Lyft gets a lift from Uber’s woes
SAN FRANCISCO — Uber’s upheaval has helped propel its underdog rival, Lyft. The smaller ride-hailing company has surged by several measures, including market share, number of rides and ride revenue, according to reviews of U.S. credit-card data from Second Measure and Superfly.
“Lyft is currently gaining market share faster than they ever have,” said Ben Horowitz, a partner at Andreessen Horowitz who sits on Lyft’s board. The venture firm led a $60 million investment in the company in 2013, and despite selling some of its shares last year, remains a major backer.
During Uber’s recent months of scandals, a #DeleteUber campaign and corporate turmoil that led to the ousting of Chief Executive Officer Travis Kalanick, Lyft’s growth accelerated, he said. Speeding things up: Lyft has expanded into more than 150 new markets nationwide this year.
Now Lyft has looked at more ways to capitalize on the situation, seeking to raise awareness of its brand.
“A very unusual opportunity appeared out of nowhere because Uber is … a significantly weaker competitor than they’ve been in the past,” Horowitz said. “That does create the opportunity to grow even faster … and gain market share in a way we couldn’t before.”

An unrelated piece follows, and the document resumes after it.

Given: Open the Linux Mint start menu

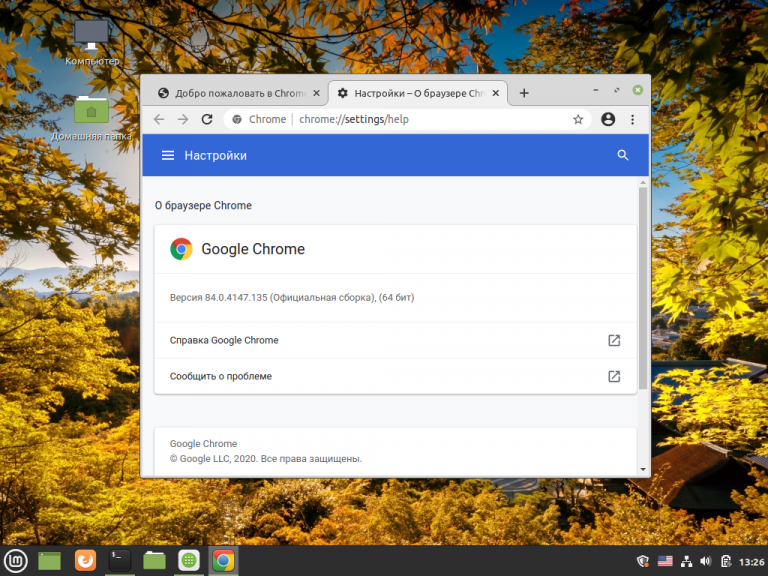Looking at the screenshot, I should click(x=16, y=561).
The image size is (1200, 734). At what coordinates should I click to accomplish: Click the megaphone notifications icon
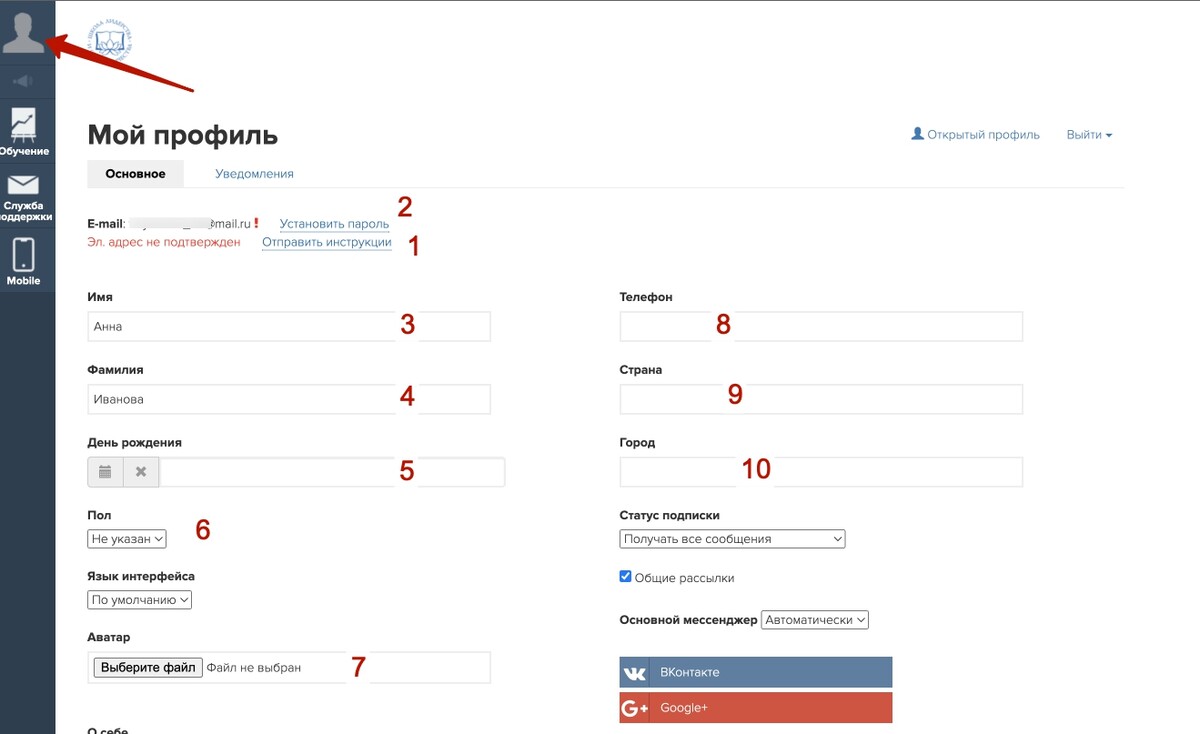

Outside analysis shows a strong trajectory. Lyft’s share of the U.S. ride-hailing market grew from 12.4 percent in January 2016 to 21.7 percent in June, according to Second Measure. (UberEats, Uber’s food-delivery service is included in its numbers, exaggerating Uber’s market share for rides.) By Superfly’s numbers, Lyft’s U.S. market share went from 20 percent in January 2016 to 31 percent in June. Lyft said it has 30 percent of the U.S. ridehailing market.
Even more striking, Second Measure shows that Lyft made significant gains in each of the country’s two dozen largest cities over the past 12 months. In Atlanta, for instance, Lyft almost doubled its share, going from 10.8 percent last May to just shy of 20 percent this May.
Its strongest market is Portland, Ore., where the year saw a 30.1 percent share turn into 46.8 percent according to Second Measure. The next strongest are San Francisco (38.3 percent), Denver (34.4 percent), and Seattle (30.5 percent). Lyft says it has over 40 percent share in several U.S. markets, but declined to name them.
“Lyft now in many places in the U.S. can be quite competitive in user experience,” said Jan Dawson, an industry analyst with Jack Daw Research. Lyft said its prices are on par with Uber’s and its average wait time nationwide is three minutes. That’s a significant marker, as consumers are known to switch to whichever service will get them a ride faster.
Even without Uber’s turmoil, Lyft would have had a growth spurt this year because it introduced its service in about 160 new cities, entering smaller towns such as Springfield, Mo.; Jacksonville, N.C.; Dover, Del.; Erie, Pa., and the California towns of Redding, San Luis Obispo, Merced, Chico and Yuba City.